Render every line of the items below as a Markdown table with the columns "Row" and "Line". Number the rows in order, and omit blank lines.

(Item coordinate data)
* begin *

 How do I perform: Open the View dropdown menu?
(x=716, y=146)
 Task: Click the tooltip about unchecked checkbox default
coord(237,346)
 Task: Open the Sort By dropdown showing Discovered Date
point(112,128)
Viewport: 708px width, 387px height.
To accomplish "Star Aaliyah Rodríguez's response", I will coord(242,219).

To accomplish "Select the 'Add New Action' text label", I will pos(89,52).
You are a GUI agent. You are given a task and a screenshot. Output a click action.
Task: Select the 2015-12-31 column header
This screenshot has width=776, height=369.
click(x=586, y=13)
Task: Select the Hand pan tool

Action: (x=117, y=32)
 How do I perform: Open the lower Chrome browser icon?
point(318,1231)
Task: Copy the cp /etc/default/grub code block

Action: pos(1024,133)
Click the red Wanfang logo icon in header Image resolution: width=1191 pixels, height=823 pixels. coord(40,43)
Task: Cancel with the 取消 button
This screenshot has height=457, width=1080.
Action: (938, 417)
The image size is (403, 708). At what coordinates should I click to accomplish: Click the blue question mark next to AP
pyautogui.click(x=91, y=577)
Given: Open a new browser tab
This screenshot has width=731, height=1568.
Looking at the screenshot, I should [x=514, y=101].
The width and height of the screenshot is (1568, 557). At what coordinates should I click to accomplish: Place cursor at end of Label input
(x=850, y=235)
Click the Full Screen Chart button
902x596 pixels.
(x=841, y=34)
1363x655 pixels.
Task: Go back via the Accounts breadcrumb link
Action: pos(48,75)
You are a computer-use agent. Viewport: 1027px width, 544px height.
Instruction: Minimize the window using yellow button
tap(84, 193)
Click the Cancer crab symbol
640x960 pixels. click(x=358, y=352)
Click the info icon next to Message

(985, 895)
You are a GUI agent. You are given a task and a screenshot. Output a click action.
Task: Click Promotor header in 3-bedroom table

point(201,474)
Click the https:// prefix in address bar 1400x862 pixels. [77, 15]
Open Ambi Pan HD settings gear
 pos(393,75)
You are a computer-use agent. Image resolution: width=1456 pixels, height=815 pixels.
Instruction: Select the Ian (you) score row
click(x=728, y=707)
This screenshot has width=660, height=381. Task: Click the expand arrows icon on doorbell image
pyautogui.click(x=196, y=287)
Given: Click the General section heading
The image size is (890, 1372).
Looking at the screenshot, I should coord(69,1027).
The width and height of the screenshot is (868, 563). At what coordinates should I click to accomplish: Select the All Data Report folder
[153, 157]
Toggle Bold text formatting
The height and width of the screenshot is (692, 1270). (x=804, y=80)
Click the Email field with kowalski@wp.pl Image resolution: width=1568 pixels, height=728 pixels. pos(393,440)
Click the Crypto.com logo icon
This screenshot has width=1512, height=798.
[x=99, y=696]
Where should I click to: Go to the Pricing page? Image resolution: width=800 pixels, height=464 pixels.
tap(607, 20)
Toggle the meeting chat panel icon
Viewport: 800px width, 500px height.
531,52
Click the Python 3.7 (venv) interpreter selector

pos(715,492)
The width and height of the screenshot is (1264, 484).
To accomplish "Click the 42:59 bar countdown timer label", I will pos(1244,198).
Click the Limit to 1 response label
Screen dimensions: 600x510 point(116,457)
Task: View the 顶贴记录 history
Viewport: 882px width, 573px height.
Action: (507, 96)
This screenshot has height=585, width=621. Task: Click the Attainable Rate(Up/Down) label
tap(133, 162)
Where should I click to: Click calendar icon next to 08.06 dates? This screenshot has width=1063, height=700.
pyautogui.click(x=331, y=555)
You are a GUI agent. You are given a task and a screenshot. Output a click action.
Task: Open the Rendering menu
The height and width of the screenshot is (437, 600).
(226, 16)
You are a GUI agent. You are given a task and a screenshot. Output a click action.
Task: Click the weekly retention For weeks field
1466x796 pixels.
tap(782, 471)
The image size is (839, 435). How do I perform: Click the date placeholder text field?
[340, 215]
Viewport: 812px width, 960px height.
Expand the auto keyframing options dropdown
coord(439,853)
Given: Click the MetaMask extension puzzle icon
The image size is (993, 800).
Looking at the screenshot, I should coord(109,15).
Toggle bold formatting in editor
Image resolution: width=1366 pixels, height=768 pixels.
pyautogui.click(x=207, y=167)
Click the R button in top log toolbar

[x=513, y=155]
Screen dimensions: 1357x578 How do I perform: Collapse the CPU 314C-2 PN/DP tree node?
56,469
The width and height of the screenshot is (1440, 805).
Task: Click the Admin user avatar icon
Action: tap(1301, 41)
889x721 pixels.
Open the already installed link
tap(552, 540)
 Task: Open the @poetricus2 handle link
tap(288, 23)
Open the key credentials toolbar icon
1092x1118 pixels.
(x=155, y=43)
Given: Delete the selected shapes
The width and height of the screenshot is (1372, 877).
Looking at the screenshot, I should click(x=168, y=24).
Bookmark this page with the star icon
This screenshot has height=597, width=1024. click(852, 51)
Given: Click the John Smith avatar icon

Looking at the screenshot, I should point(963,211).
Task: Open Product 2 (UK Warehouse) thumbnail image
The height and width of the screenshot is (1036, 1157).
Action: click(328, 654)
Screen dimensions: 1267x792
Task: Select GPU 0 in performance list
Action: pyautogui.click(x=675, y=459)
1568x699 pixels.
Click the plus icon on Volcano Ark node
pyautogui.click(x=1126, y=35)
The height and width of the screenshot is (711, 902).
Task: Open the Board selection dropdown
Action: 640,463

* end *

■ SOLUTION:
| Row | Line |
|---|---|
| 1 |  How do I perform: Open the View dropdown menu? |
| 2 | (x=716, y=146) |
| 3 |  Task: Click the tooltip about unchecked checkbox default |
| 4 | coord(237,346) |
| 5 |  Task: Open the Sort By dropdown showing Discovered Date |
| 6 | point(112,128) |
| 7 | Viewport: 708px width, 387px height. |
| 8 | To accomplish "Star Aaliyah Rodríguez's response", I will coord(242,219). |
| 9 | To accomplish "Select the 'Add New Action' text label", I will pos(89,52). |
| 10 | You are a GUI agent. You are given a task and a screenshot. Output a click action. |
| 11 | Task: Select the 2015-12-31 column header |
| 12 | This screenshot has width=776, height=369. |
| 13 | click(x=586, y=13) |
| 14 | Task: Select the Hand pan tool |
| 15 | Action: (x=117, y=32) |
| 16 |  How do I perform: Open the lower Chrome browser icon? |
| 17 | point(318,1231) |
| 18 | Task: Copy the cp /etc/default/grub code block |
| 19 | Action: pos(1024,133) |
| 20 | Click the red Wanfang logo icon in header Image resolution: width=1191 pixels, height=823 pixels. coord(40,43) |
| 21 | Task: Cancel with the 取消 button |
| 22 | This screenshot has height=457, width=1080. |
| 23 | Action: (938, 417) |
| 24 | The image size is (403, 708). At what coordinates should I click to accomplish: Click the blue question mark next to AP |
| 25 | pyautogui.click(x=91, y=577) |
| 26 | Given: Open a new browser tab |
| 27 | This screenshot has width=731, height=1568. |
| 28 | Looking at the screenshot, I should [x=514, y=101]. |
| 29 | The width and height of the screenshot is (1568, 557). At what coordinates should I click to accomplish: Place cursor at end of Label input |
| 30 | (x=850, y=235) |
| 31 | Click the Full Screen Chart button |
| 32 | 902x596 pixels. |
| 33 | (x=841, y=34) |
| 34 | 1363x655 pixels. |
| 35 | Task: Go back via the Accounts breadcrumb link |
| 36 | Action: pos(48,75) |
| 37 | You are a computer-use agent. Viewport: 1027px width, 544px height. |
| 38 | Instruction: Minimize the window using yellow button |
| 39 | tap(84, 193) |
| 40 | Click the Cancer crab symbol |
| 41 | 640x960 pixels. click(x=358, y=352) |
| 42 | Click the info icon next to Message |
| 43 | (985, 895) |
| 44 | You are a GUI agent. You are given a task and a screenshot. Output a click action. |
| 45 | Task: Click Promotor header in 3-bedroom table |
| 46 | point(201,474) |
| 47 | Click the https:// prefix in address bar 1400x862 pixels. [77, 15] |
| 48 | Open Ambi Pan HD settings gear |
| 49 |  pos(393,75) |
| 50 | You are a computer-use agent. Image resolution: width=1456 pixels, height=815 pixels. |
| 51 | Instruction: Select the Ian (you) score row |
| 52 | click(x=728, y=707) |
| 53 | This screenshot has width=660, height=381. Task: Click the expand arrows icon on doorbell image |
| 54 | pyautogui.click(x=196, y=287) |
| 55 | Given: Click the General section heading |
| 56 | The image size is (890, 1372). |
| 57 | Looking at the screenshot, I should coord(69,1027). |
| 58 | The width and height of the screenshot is (868, 563). At what coordinates should I click to accomplish: Select the All Data Report folder |
| 59 | [153, 157] |
| 60 | Toggle Bold text formatting |
| 61 | The height and width of the screenshot is (692, 1270). (x=804, y=80) |
| 62 | Click the Email field with kowalski@wp.pl Image resolution: width=1568 pixels, height=728 pixels. pos(393,440) |
| 63 | Click the Crypto.com logo icon |
| 64 | This screenshot has width=1512, height=798. |
| 65 | [x=99, y=696] |
| 66 | Where should I click to: Go to the Pricing page? Image resolution: width=800 pixels, height=464 pixels. |
| 67 | tap(607, 20) |
| 68 | Toggle the meeting chat panel icon |
| 69 | Viewport: 800px width, 500px height. |
| 70 | 531,52 |
| 71 | Click the Python 3.7 (venv) interpreter selector |
| 72 | pos(715,492) |
| 73 | The width and height of the screenshot is (1264, 484). |
| 74 | To accomplish "Click the 42:59 bar countdown timer label", I will pos(1244,198). |
| 75 | Click the Limit to 1 response label |
| 76 | Screen dimensions: 600x510 point(116,457) |
| 77 | Task: View the 顶贴记录 history |
| 78 | Viewport: 882px width, 573px height. |
| 79 | Action: (507, 96) |
| 80 | This screenshot has height=585, width=621. Task: Click the Attainable Rate(Up/Down) label |
| 81 | tap(133, 162) |
| 82 | Where should I click to: Click calendar icon next to 08.06 dates? This screenshot has width=1063, height=700. |
| 83 | pyautogui.click(x=331, y=555) |
| 84 | You are a GUI agent. You are given a task and a screenshot. Output a click action. |
| 85 | Task: Open the Rendering menu |
| 86 | The height and width of the screenshot is (437, 600). |
| 87 | (226, 16) |
| 88 | You are a GUI agent. You are given a task and a screenshot. Output a click action. |
| 89 | Task: Click the weekly retention For weeks field |
| 90 | 1466x796 pixels. |
| 91 | tap(782, 471) |
| 92 | The image size is (839, 435). How do I perform: Click the date placeholder text field? |
| 93 | [340, 215] |
| 94 | Viewport: 812px width, 960px height. |
| 95 | Expand the auto keyframing options dropdown |
| 96 | coord(439,853) |
| 97 | Given: Click the MetaMask extension puzzle icon |
| 98 | The image size is (993, 800). |
| 99 | Looking at the screenshot, I should coord(109,15). |
| 100 | Toggle bold formatting in editor |
| 101 | Image resolution: width=1366 pixels, height=768 pixels. |
| 102 | pyautogui.click(x=207, y=167) |
| 103 | Click the R button in top log toolbar |
| 104 | [x=513, y=155] |
| 105 | Screen dimensions: 1357x578 How do I perform: Collapse the CPU 314C-2 PN/DP tree node? |
| 106 | 56,469 |
| 107 | The width and height of the screenshot is (1440, 805). |
| 108 | Task: Click the Admin user avatar icon |
| 109 | Action: tap(1301, 41) |
| 110 | 889x721 pixels. |
| 111 | Open the already installed link |
| 112 | tap(552, 540) |
| 113 |  Task: Open the @poetricus2 handle link |
| 114 | tap(288, 23) |
| 115 | Open the key credentials toolbar icon |
| 116 | 1092x1118 pixels. |
| 117 | (x=155, y=43) |
| 118 | Given: Delete the selected shapes |
| 119 | The width and height of the screenshot is (1372, 877). |
| 120 | Looking at the screenshot, I should click(x=168, y=24). |
| 121 | Bookmark this page with the star icon |
| 122 | This screenshot has height=597, width=1024. click(852, 51) |
| 123 | Given: Click the John Smith avatar icon |
| 124 | Looking at the screenshot, I should point(963,211). |
| 125 | Task: Open Product 2 (UK Warehouse) thumbnail image |
| 126 | The height and width of the screenshot is (1036, 1157). |
| 127 | Action: click(328, 654) |
| 128 | Screen dimensions: 1267x792 |
| 129 | Task: Select GPU 0 in performance list |
| 130 | Action: pyautogui.click(x=675, y=459) |
| 131 | 1568x699 pixels. |
| 132 | Click the plus icon on Volcano Ark node |
| 133 | pyautogui.click(x=1126, y=35) |
| 134 | The height and width of the screenshot is (711, 902). |
| 135 | Task: Open the Board selection dropdown |
| 136 | Action: 640,463 |